Nunca dejará de sorprendernos lo que una ciudad pueda esconder en sus tripas. Es conocida una de las leyendas urbanas de Manhattan que habla de familias adineradas, extravagantes y de vida supérflua, que al regresar de sus vacaciones en Florida traían consigo algún caimán como mascota para sus niños. Cuando los bichos crecían y eran demasiado grandes para tenerlos, la familia se deshacía de ellos arrojándolos por el inodoro. Robert Daley escribió un libro, «El mundo bajo la ciudad», en el que cuenta relatos espeluznantes sobre los caimanes albinos que pululan por las alcantarillas de la Gran Manzana.

A ciencia cierta nadie puede asegurar la existencia de tales especímenes correteando por debajo de las alfombras de Tiffany, pero pone los pelos de punta que pueda ser verdad. Sin embargo, hay otras historias que, sin pizca de ficción, también ocurren en las entrañas de una ciudad y son aún más estremecedoras.

Una mañana de julio de hace ocho años, un accidente de metro en Valencia se saldaba con la escalofriante cifra de 43 muertos y 47 heridos. Faltaba poco para la visita del papa y, por lo visto, nada podía aguar la fiesta a los indignos encargados de los preparativos. De un carpetazo se echó la culpa al maquinista muerto y aquí paz y allá gloria. Pero las cosas nunca son tan evidentes. Las investigaciones posteriores echaron a faltar unas balizas que habrían reducido la velocidad del convoy al entrar en la fatídica curva. Sin embargo, nadie se responsabilizó de esa carencia. Desde entonces, los familiares de las víctimas sufren con desespero. Como vemos, hay lugares cuyas tripas encierran asuntos peores, más dramáticos, ruines y miserables que el de los saurios de Manhattan.

El caso es que a veinte metros bajo el suelo unos quizá encontraron el cielo, pero algunos responsables de aquel drama se dieron de bruces con el infierno. Muchos de estos son de los que no tienen moral ni ética pero se rodean de crucifijos y van a misa como quien va al retrete a purgar sus males, pensando que con eso ya es suficiente para no tener que dar explicaciones a nadie. Puestos a hablar de leyendas, quizá es que quieran seguir los pasos de la que cuenta John Milton en su «Paraíso perdido», donde habla del problema del mal y del sufrimiento y por qué un Dios bueno y todopoderoso decide permitir que existan cuando le sería más fácil evitarlos. Y claro, ellos, tan religiosos, no quieren contrariarle.

Es inconcebible que a día de hoy no se haya hecho otra cosa más que marear la perdiz sin que nadie se haga responsable y sin comprender algo tan sencillo como que una de las cosas que nos hace viajar tranquilos es precisamente que todo no dependa de quien está a los mandos de la máquina.

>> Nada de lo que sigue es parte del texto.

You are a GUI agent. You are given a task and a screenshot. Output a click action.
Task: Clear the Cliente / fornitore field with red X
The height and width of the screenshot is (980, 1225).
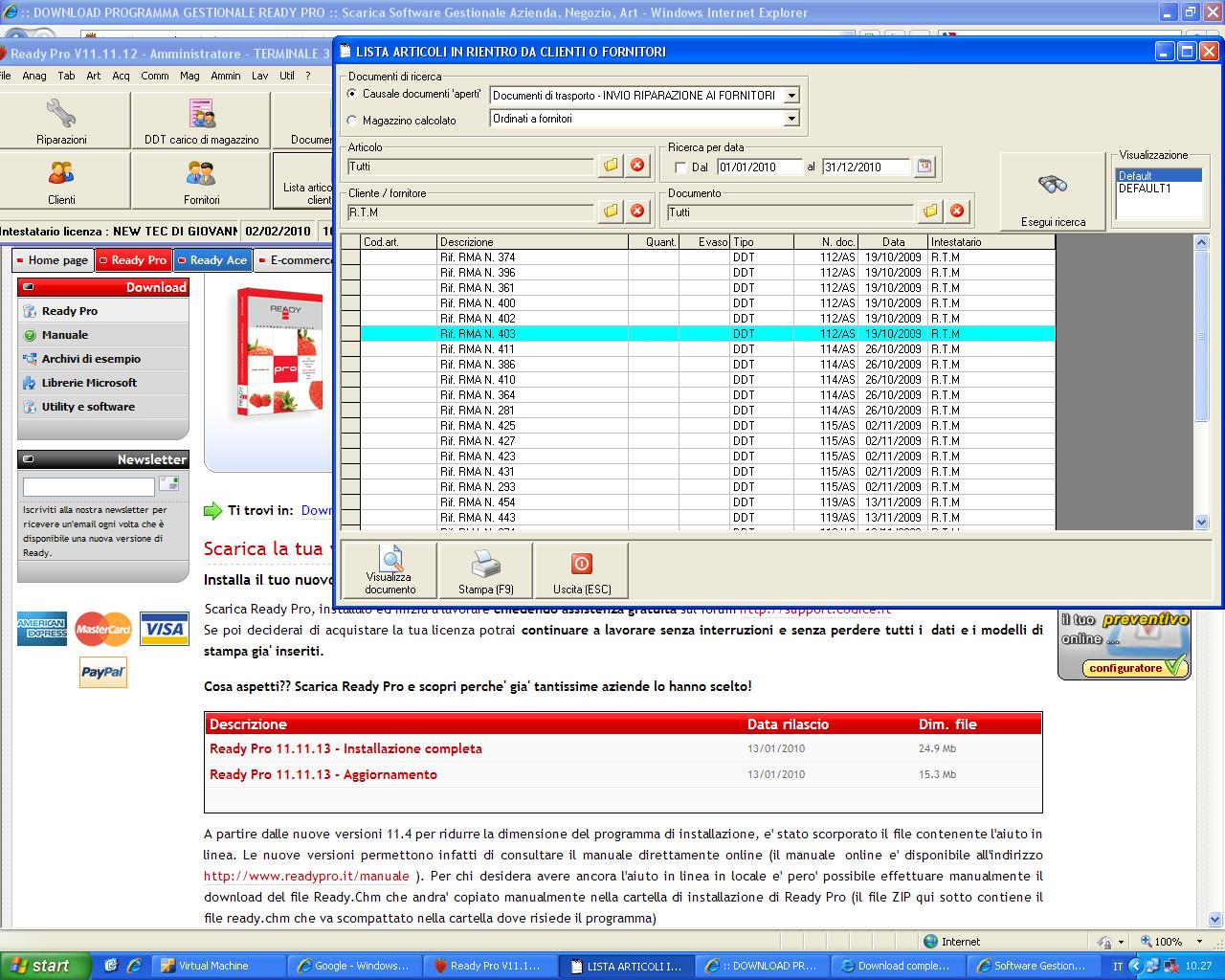[637, 212]
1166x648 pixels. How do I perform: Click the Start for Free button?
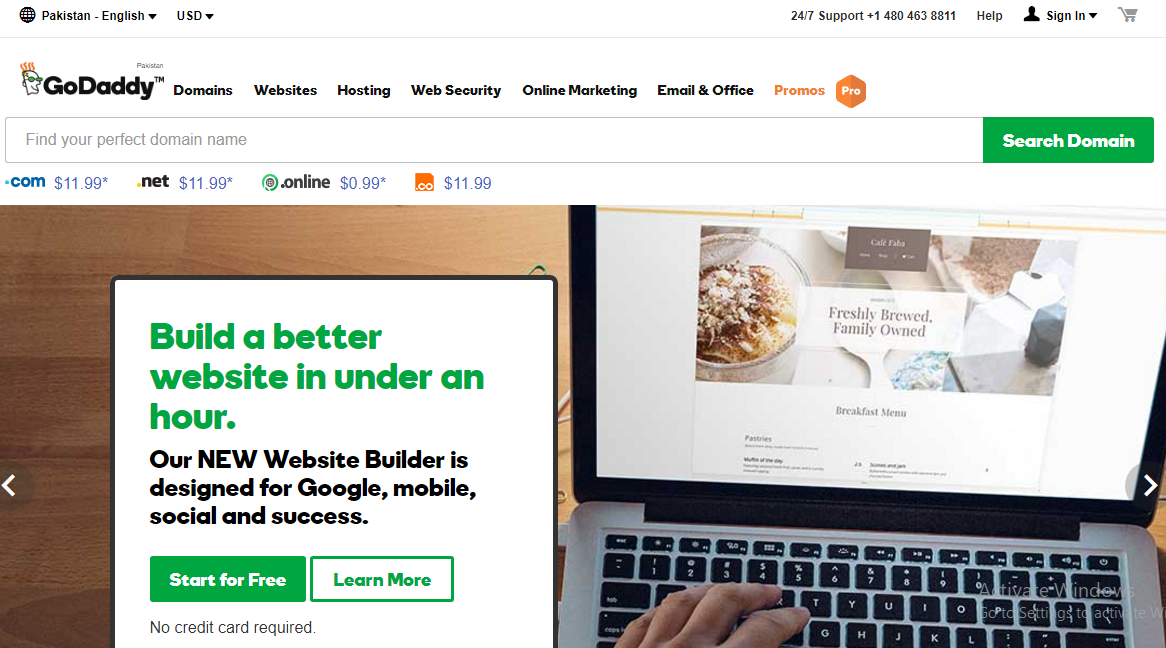(x=228, y=579)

Apañados estaríamos. Eso significaría que nuestra vida diaria sería una permanente lotería.

Dudo mucho que en las tripas de Valencia haya cocodrilos, pero anida otra especie de reptil ciego. La del irresponsable, incapaz e incompetente que escaqueó unas simples balizas que podrían haber salvado todas las vidas que allí se perdieron.